Beautiful and spare: Kyle Abraham’s new When We Fell for New York City Ballet

Online
April 9, 2021

David Mead

Runaway, Kyle Abraham’s first work for New York City Ballet was a thrilling rollercoaster ride of music and dance. His second, Ces noms que nous portons, was a meditation on, and celebration of, queerness and colour. His new When We Fell, filmed in 16mm at NYCB’s Lincoln Center home, and co-directed by choreographer Abraham and cinematographer Ryan Marie Helfant, takes yet another path.

Made for eight dancers during a three-week COVID-compliant residency at Kaatsbaan Cultural Park in Tivoli, NY, the absorbing ballet is frequently sparse and cool as it displays sensitivity to the surroundings and the winter season in which it was made, but also to this time and what the world, all of us, are living through and feeling.

A further influence was the Prince film Under the Cherry Moon, with which Abraham had a childhood obsession. Like that film, When We Fell is in black and white. And if you want more, danced on the empty David H. Koch Theater promenade before moving to the stage, it can be seen as an homage to the theatre too.

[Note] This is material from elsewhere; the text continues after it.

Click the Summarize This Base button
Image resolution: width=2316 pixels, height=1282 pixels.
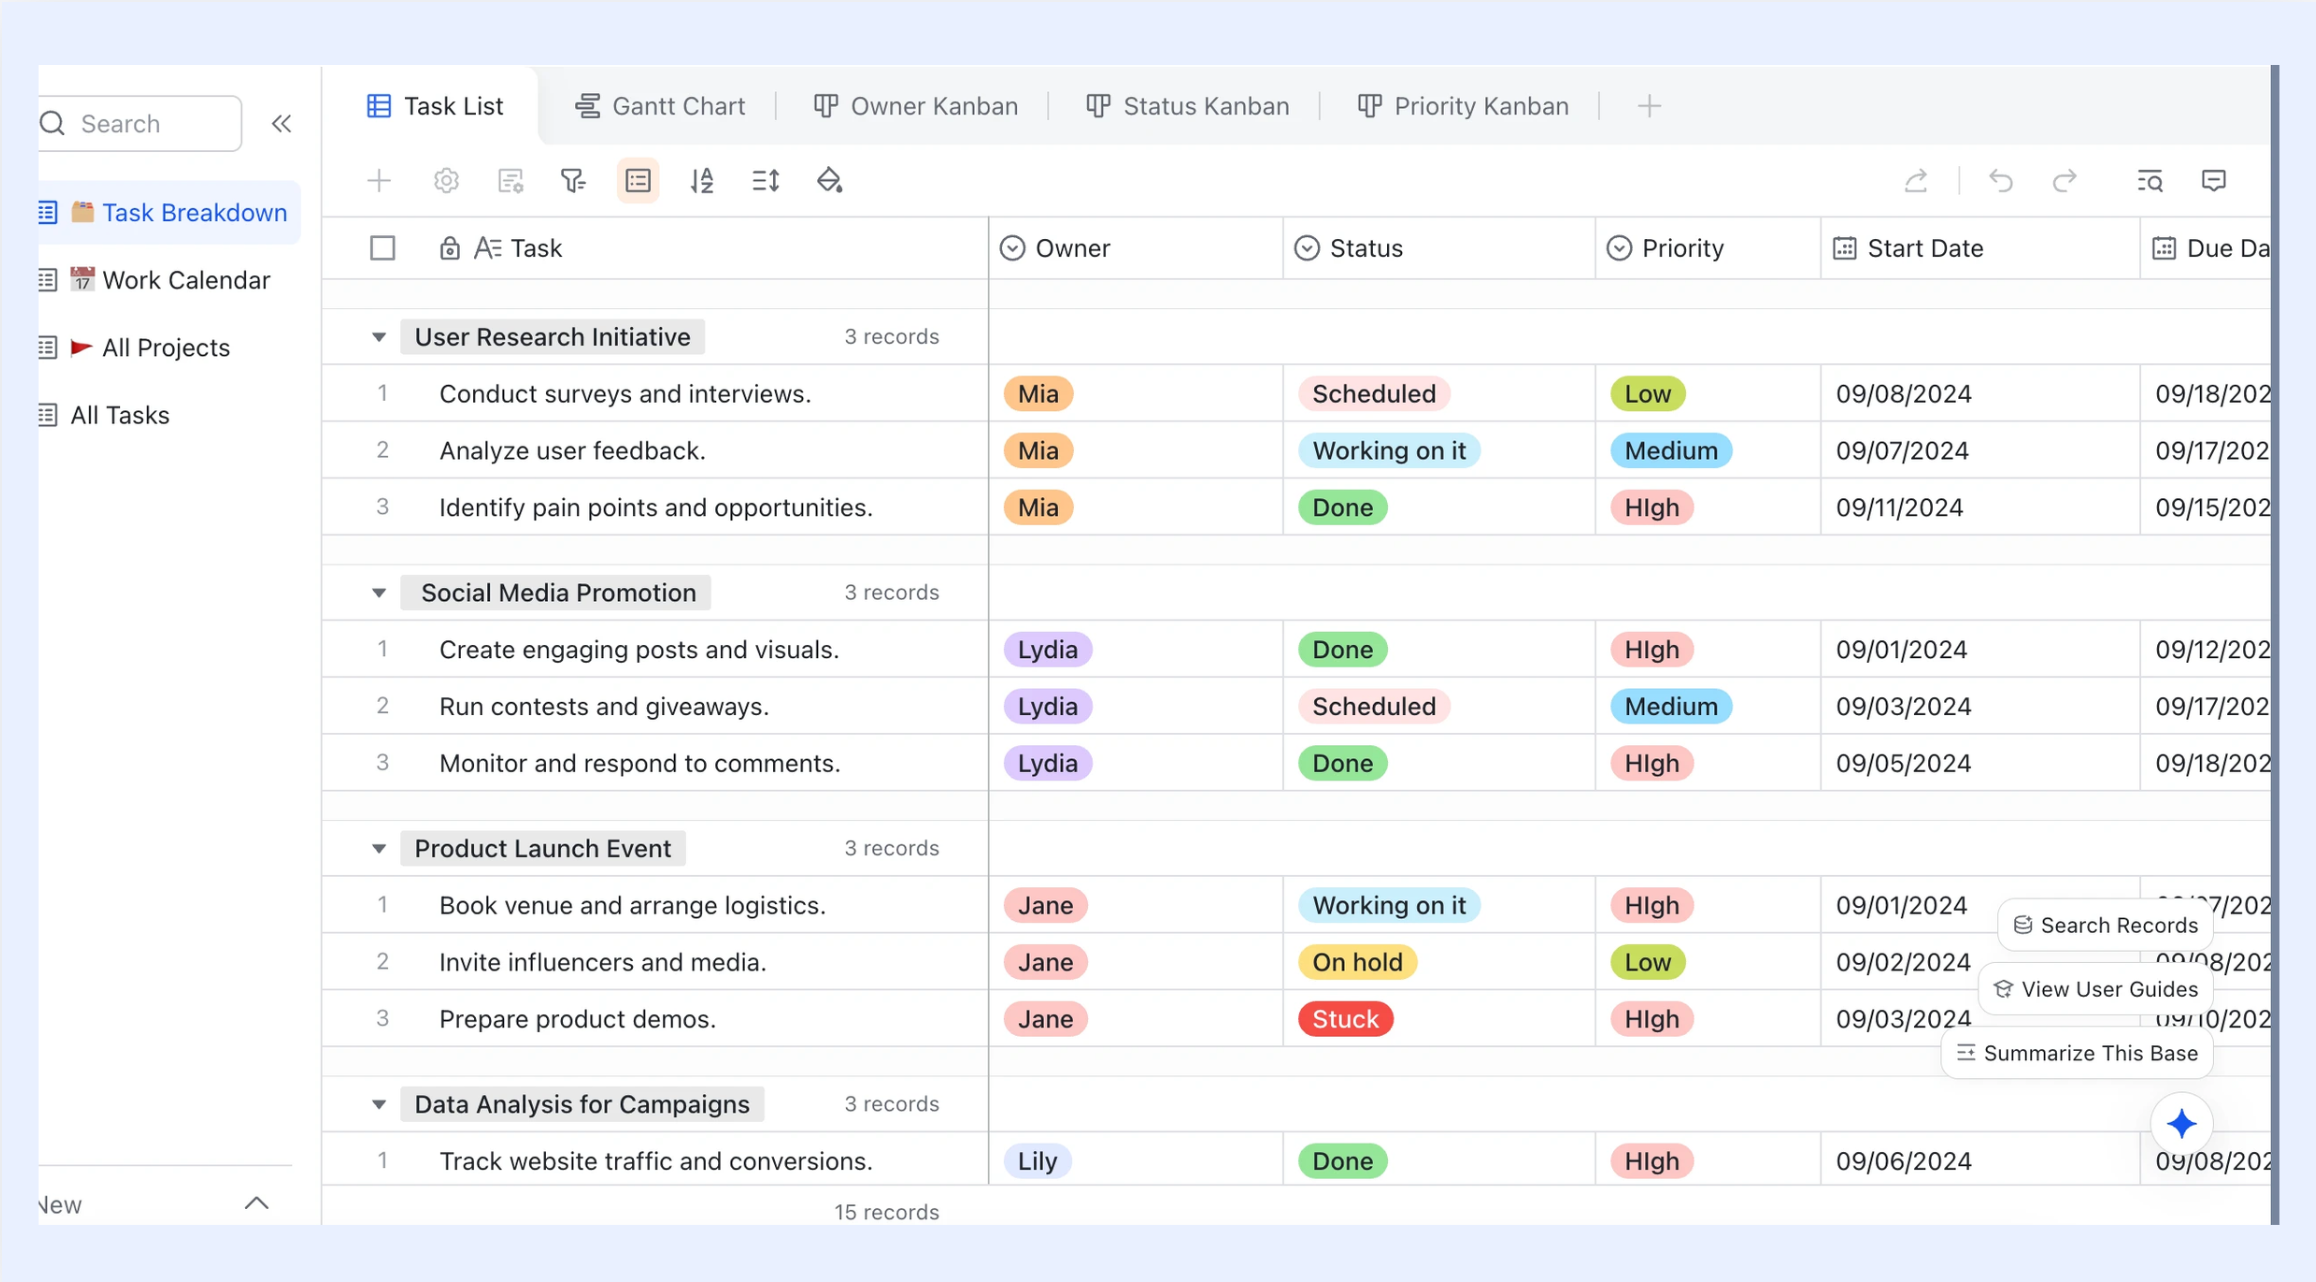(2077, 1053)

Claire Kretzschmar during the filming of When We Fell, choreographed by Kyle AbrahamPhoto Erin Baiano
Claire Kretzschmar during the filming of When We Fell, choreographed by Kyle Abraham
Photo Erin Baiano

It opens with a melancholy scene. A grey expanse of water. Snow falls. A clanging sounds like a cable repeatedly bashing against a yacht’s mast. As we look down on the theatre’s promenade, Claire Kretzschmar is alone the vast emptiness. As she dances to Morton Feldman’s Piece for Four Pianos, watched over only by the camera and Elie Nadelman’s ‘Two Female Nudes’, she looks like a tiny clay figure.

Others join her but it remains quietly peaceful. There’s a sense of each alone in their own thoughts, yet simultaneously finding community in the often slow movement that evokes memories of the great Merce Cunningham. All the time, the elegant, strong but soft lines of the choreography contrast with the straight lines of the grid on the floor.

Sebastian Villarini-Velez and India Bradley with KJ Takahashi and Jonathan Fahoury during the filming of When We FellPhoto Erin Baiano
Sebastian Villarini-Velez and India Bradley with KJ Takahashi and Jonathan Fahoury during the filming of When We Fell
Photo Erin Baiano

The sound of a chill wind and the metallic banging of James Moran’s All Hammers and Chains brings an abrupt change. If you think of the first section as gentle snowfall, now we have a sharp flurry. Shifting to the theatre’s stage, the tempo ups, the dance full of sharp petit allegro and turns.

Things calm down again in the final section, an introspective duet for Lauren Lovette and Taylor Stanley to Falling Berceuse by Nico Muhly. They dance with deep intensity. As their fluid bodies shift and meld, they seem to take immense pleasure in each simple touch, each embrace. Often drifting towards the shadows at the edge of the single pool of light, the mood hovers between hope and uncertainty. Perhaps there’s a hint of despair too. But always, always, it’s beautiful.

Alongside the performance film of When We Fell is a well-worth watching up-close and personal documentary short that goes behind the scenes of the residency, and also includes Abraham talking about his dance beginnings, including being thrown out of school for dancing.

When We Fell is available at NYCB’s home page and YouTube until April 22, 2021.

The documentary short, Return to Form: Creating Kyle Abraham’s When We Fell is also on nycballet.com and YouTube.